I have created the below example and do not understand why the planner does not use index i2 for the query. As can be seen in pg_stats, it understands that column uniqueIds contains unique values. it also understands that column fourOtherIds contains only 4 different values. Shouldn't a search of index i2 then be by far the fastest way? Looking for uniqueIds in only four different index leaves of fourOtherIds? What is wrong with my understanding of how an index works? Why does it think using i1 makes more sense here, even though it has to filter out 333.333 rows? In my understanding it should use i2 to find the one row (or few rows, as there is no unique constraint) that has uniqueIds 4000 first and then apply where fourIds = 1 as a filter.

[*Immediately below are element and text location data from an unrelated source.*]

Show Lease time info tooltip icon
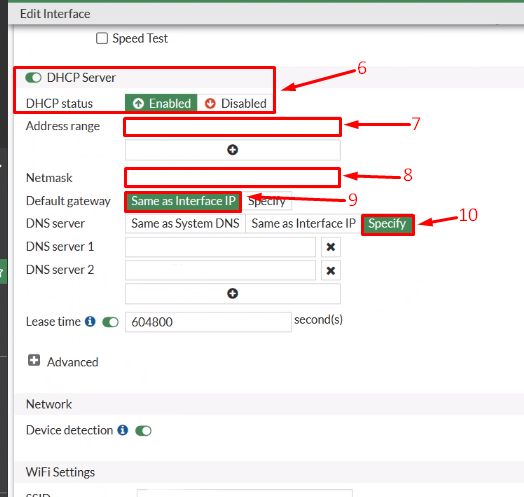 pos(90,321)
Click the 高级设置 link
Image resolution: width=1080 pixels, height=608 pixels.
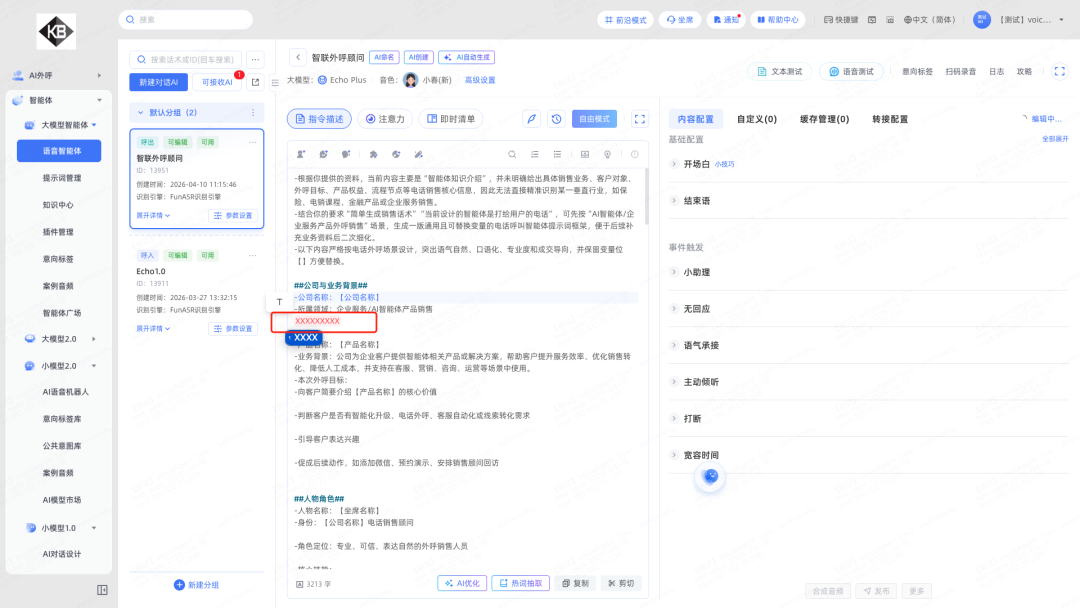480,80
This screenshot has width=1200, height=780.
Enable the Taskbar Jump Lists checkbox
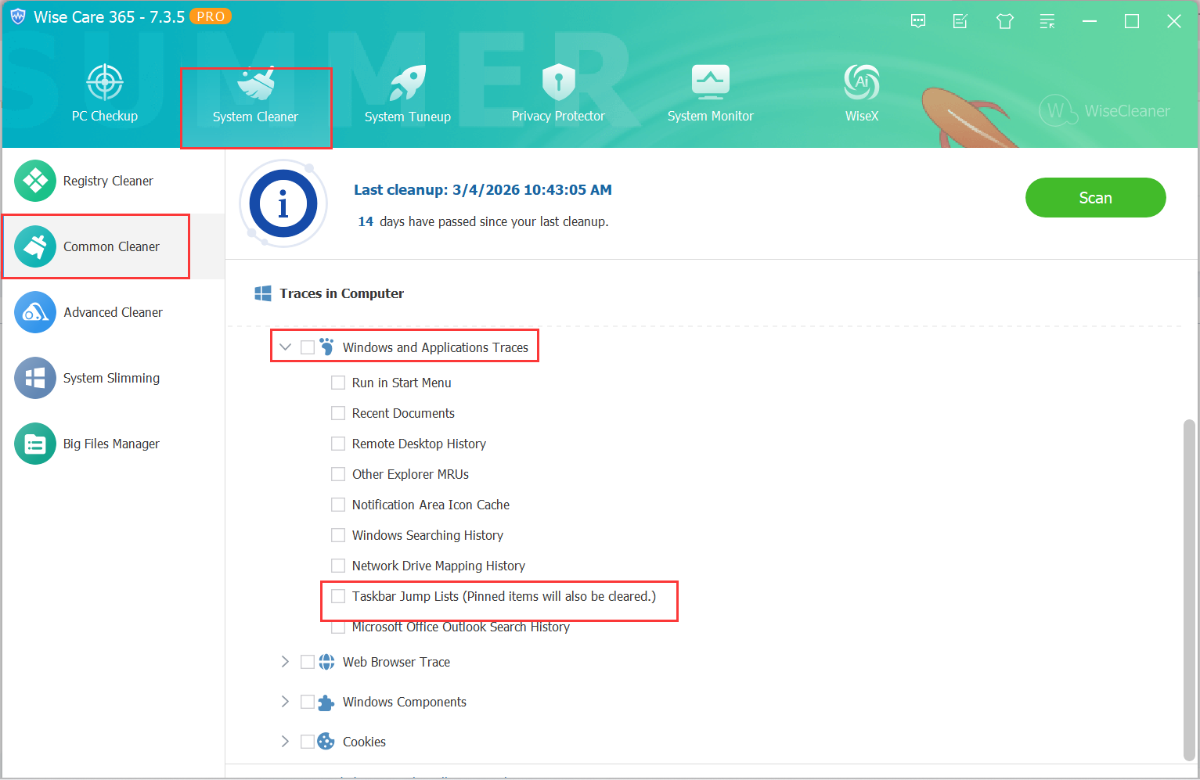point(338,597)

create table t (fourIds int, uniqueIds int,fourOtherIds int);
insert into t ( select 1,*,5 from generate_series(1      ,1000000));
insert into t ( select 2,*,6 from generate_series(1000001,2000000));
insert into t ( select 3,*,7 from generate_series(2000001,3000000));
insert into t ( select 4,*,8 from generate_series(3000001,4000000));
create index i1 on t (fourIds);
create index i2 on t (fourOtherIds,uniqueIds);
analyze t;
select n_distinct,attname from pg_stats where tablename = 't';
/* 
n_distinct|attname     |
----------+------------+
       4.0|fourids     |
      -1.0|uniqueids   |
       4.0|fourotherids|
*/
explain analyze select * from t where fourIds = 1 and uniqueIds = 4000;
/*
QUERY PLAN                                                                                                                |
--------------------------------------------------------------------------------------------------------------------------+
Gather  (cost=1000.43..22599.09 rows=1 width=12) (actual time=0.667..46.818 rows=1 loops=1)                               |
  Workers Planned: 2                                                                                                      |
  Workers Launched: 2                                                                                                     |
  ->  Parallel Index Scan using i1 on t  (cost=0.43..21598.99 rows=1 width=12) (actual time=25.227..39.852 rows=0 loops=3)|
        Index Cond: (fourids = 1)                                                                                         |
        Filter: (uniqueids = 4000)                                                                                        |
        Rows Removed by Filter: 333333                                                                                    |
Planning Time: 0.107 ms                                                                                                   |
Execution Time: 46.859 ms                                                                                                 |
*/

Solution

  • Not every conceivable optimization has been implemented. You are looking for a variant of an index skip scan AKA a loose index scan. PostgreSQL does not automatically implement those (yet--people were working on it but I don't know if they still are. Also, I think I've read that one of the 3rd party extensions/forks, citus maybe, has implemented it). You can emulate one yourself using a recursive CTE, but that would be quite annoying to do.